• _EXERCISE OBJECTIVE_: Your answer must be one number: the count of lines below that include "menu".

---*---

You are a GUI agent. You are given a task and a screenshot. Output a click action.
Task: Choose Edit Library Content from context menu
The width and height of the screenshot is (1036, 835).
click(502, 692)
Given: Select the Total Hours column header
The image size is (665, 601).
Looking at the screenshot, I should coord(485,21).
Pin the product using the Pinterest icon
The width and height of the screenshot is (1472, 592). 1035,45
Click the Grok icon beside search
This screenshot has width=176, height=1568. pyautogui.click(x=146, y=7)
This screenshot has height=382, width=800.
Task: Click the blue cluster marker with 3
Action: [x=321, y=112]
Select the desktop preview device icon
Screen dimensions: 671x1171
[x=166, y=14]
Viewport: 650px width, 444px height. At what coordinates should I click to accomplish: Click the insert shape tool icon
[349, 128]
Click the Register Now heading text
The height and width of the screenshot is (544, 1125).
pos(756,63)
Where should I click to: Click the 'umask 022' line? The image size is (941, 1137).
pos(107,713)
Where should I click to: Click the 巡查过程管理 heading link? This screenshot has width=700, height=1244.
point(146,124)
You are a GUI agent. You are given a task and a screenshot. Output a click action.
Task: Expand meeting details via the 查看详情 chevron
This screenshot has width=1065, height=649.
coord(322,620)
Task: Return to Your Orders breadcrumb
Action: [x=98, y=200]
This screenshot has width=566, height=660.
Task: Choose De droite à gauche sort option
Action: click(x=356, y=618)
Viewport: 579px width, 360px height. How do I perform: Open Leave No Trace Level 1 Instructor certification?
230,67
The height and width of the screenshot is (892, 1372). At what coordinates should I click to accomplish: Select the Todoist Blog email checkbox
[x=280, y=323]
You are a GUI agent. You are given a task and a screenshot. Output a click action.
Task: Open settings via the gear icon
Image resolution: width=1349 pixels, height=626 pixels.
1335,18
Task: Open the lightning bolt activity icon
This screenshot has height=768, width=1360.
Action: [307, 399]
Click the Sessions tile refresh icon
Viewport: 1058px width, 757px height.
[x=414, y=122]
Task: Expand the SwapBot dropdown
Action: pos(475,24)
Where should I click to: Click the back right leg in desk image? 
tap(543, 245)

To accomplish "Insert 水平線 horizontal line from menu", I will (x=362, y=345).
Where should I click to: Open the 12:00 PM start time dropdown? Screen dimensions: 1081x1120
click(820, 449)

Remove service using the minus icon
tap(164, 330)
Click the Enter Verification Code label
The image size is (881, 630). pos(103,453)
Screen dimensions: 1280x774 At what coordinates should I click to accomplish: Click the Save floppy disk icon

---*---

• _RESULT OF THIS TASK_: 2